This is the second in a three-part series of conversations with Latino educators and information technology experts. Read it first part here.
While Latino children make up a growing proportion of public school students in the United States, they also face unique challenges.
Education researchers now know that Latino students were dealt a disproportionate blow to their learning by the coronavirus pandemic. A frustrating combination of factors retains underrepresented Latino students in science, technology, and math classes. Undocumented students – many from Mexico and Central America – see their college dreams disappear that legal protections for them remain in limbo.
Latinos who work in education are ready for changeand they say their culture already contains cherished values like community building and generosity that are needed to improve the education of their students.
EdSurge recently posed a question to a panel of three educators and an edtech CEO: What is the greatest strength that Latinos can harness to transform public education?
strength in numbers
For Rocío Raña, CEO of edtech, who co-founded a company that assesses the reading skills of bilingual children, the answer is obvious.
“I’m based in New York, so I know Latinos make up 40% of the student population,” she says of the schools there. “With numbers comes strength, and we need to realize that numbers are powerful.”
Persevere in difficult times
While other American communities might have stories of coming to the United States far into their past, Latinos are unique in that many students and teachers are the children or grandchildren of immigrants – or the immigrants themselves.
Cindy Noriega, a high school teacher in California, says the culture of persistence reveals the strength of Latinos at large. His own parents immigrated from Mexico when they were still teenagers. Her father started working in construction when she was 14, and her mother worked in what Noriega describes as a sweatshop when she was 15.
“It wasn’t easy stuff, but it taught them and they kept persevering so they could finally buy a house, have a better life, and give my sister and me a better life,” Noriega says.
She remembers as a child sitting on the stairs of the houses her mother cleaned as a maid and understanding the importance of a strong work ethic.
“I didn’t end up building houses or cleaning houses, but I applied that perseverance when I was at UCLA at two in the morning trying to teach myself abstract algebra,” Noriega says, “and there was no one else around to teach it.”
This level of perseverance is possible for anyone, regardless of ethnicity, she explains, but Latino students in particular need to hear it. Noriega was keen to encourage Latino students at her school to take computer classes.

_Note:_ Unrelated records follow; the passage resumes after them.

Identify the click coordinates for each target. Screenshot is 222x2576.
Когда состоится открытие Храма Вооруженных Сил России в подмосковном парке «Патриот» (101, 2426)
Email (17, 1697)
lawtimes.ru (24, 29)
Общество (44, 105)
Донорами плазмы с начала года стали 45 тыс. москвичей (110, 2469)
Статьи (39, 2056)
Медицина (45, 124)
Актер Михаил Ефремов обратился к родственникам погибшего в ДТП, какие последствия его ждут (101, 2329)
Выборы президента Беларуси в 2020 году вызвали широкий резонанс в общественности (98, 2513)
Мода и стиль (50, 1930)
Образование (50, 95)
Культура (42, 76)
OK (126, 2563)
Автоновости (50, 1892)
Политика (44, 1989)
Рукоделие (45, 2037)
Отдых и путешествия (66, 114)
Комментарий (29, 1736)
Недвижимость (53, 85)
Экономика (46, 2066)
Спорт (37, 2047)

As soon as they’re faced with a tough math problem, Noriega says his Latino students are quick to say they can’t do it because they just don’t have the smarts. This is a misconception that needs to be dispelled, she adds.
“I really believe it’s in our DNA as Latinos to be persistent, to keep pushing, and not to give up, especially in those areas of math and computer science,” she says. “I know they persevere because I know their stories. I know where they come from. I know their parents taught them perseverance. You just have to remind them that they are capable of this perseverance.
A community based on connection
One of the greatest strengths Latinos can bring to education is their sense of community, says Edward Gonzalez, director of open educational resources for the Kern County Superintendent of Schools in California.
It’s usually a culture of caring and inclusiveness, he develops, that uplifts everyone.
“I’ve seen that when we build, we build with everyone in this community, which means we always bring people,” Gonzalez says, “whether it’s offering people to come to the party that’s down the street or inviting people to play a pick-up game. Or telling them, ‘Hey, get a plate with you.’ The biggest contribution we have to make is that we always build with everyone in our neighborhood.”
The desire to be seen
Antonio Vigil may be the director of innovative classroom technology at Aurora Public Schools in Colorado, but many of his ideas for improving education for Latino students are about building human connections.
Latinos bring that to the table with the value they place on “humility, our generosity and our undeniable sense of connectedness,” he says.
“No matter where we go, we always make sure people are taken care of. We always ensure that there is a sense of belonging. We always make sure to give,” says Vigil.
And in that, he sees opposing forces between how Latinos function in their lives and how the education system as a whole prioritizes improvements for individual students.
“Why we haven’t necessarily achieved the success we want, especially academically,” he explains, “is because we’re working against a collective culture.”
Instead, Vigil says Latino educators work in a mainstream society “that says we are individual entities and we are for ourselves. And it’s about accumulating materials. It is about accumulating goods and products, power and prestige.
In his experience, Latinos aren’t interested in that, he says. On the contrary, they would be able to flourish if they had the latitude to invest themselves fully in the field of education.
“You can’t be in East LA and tell us not to build our learning cultures in the way that’s indigenous to this community,” says Vigil. “You can’t be in North Denver or South Chicago without integrating the indigenous beliefs that are responsible for integrity and perseverance within those respective communities.”